At best a simple winking out. I did debate this for a wink or two. But my quest for the future self was not a slow surrender. I had to know what the future was like. They claimed I could be thawed. So here's the test. Let's throw the dice. It only worked part way. I felt the cold diminish at what seemed a rapid pace-- then realized what it was. The old ice-on-skin sensation on my face and new body; tingling, then I braced for pain, for frostbite pain, but it didn't come. The doctor's raced to save my future self, but lost their hold.

I lost a neuron here and there, but wound up pretty much the same, in this private cryogenic cell. They offered me a choice: Be rolled around in a robot thing , alive, but bound, or I could keep my life on ice.
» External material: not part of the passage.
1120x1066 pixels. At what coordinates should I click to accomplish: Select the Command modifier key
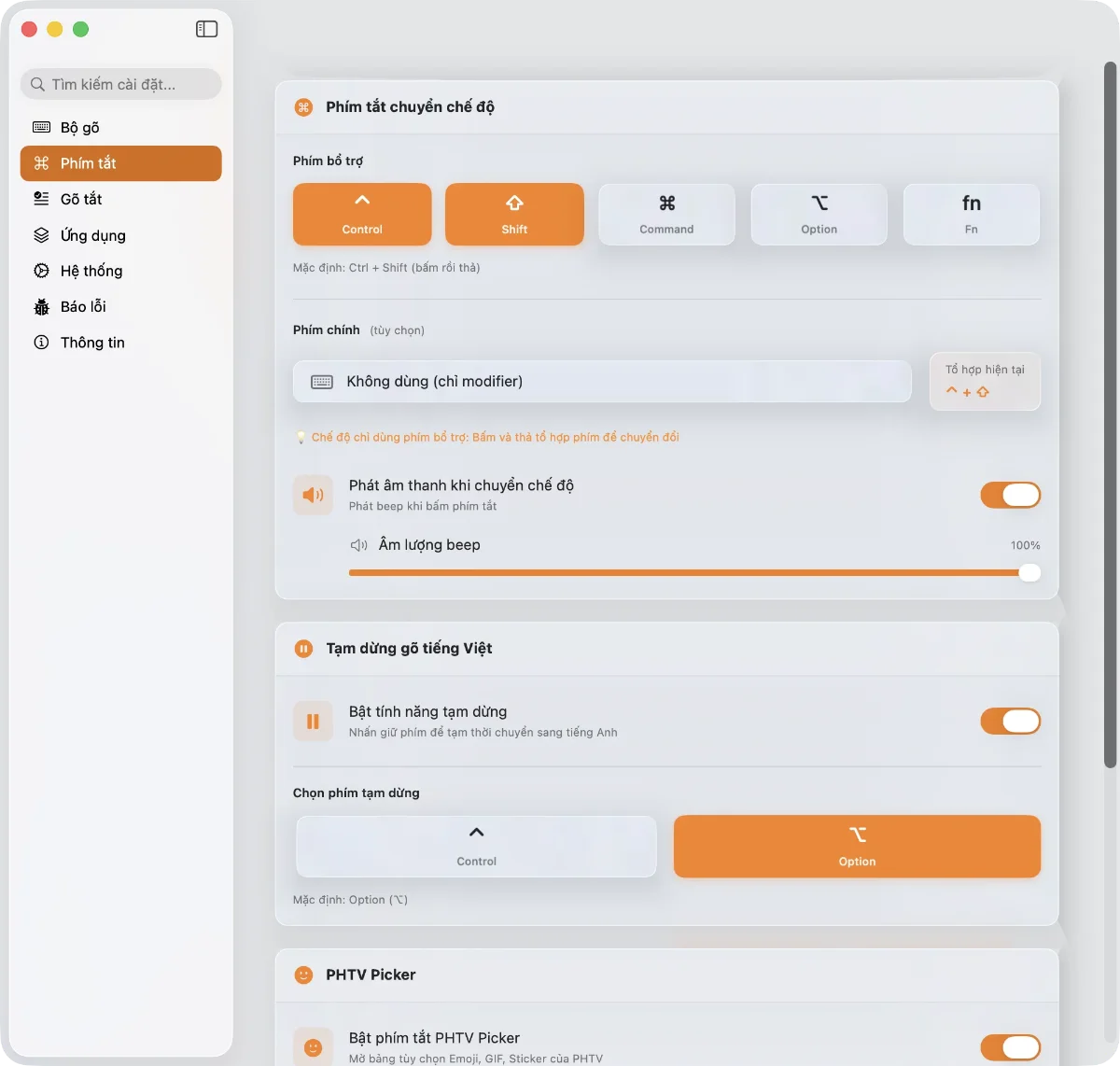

Again and again they tried certain techniques, but after forty years this antique brain blinked and saw, blurred by tears, the chrome-white glare: the very room where I had come to die almost two centuries before. I braced again for pain, but it didn't come. They'd fixed that part. The body I bore was male and weak. Too weak to rise even if I were able to so what choice was I to choose?

I've survived enough years to see the polar star change. This antique brain, rebuilt, recharged, revived, until clever scientists contrived a body that would last. I hope to persevere until the heat death of the universe. We all should keep warm until that final chill. A million suns have risen since my birth: I'm old, but still too young for ashes or for the cold, damp depths of the earth.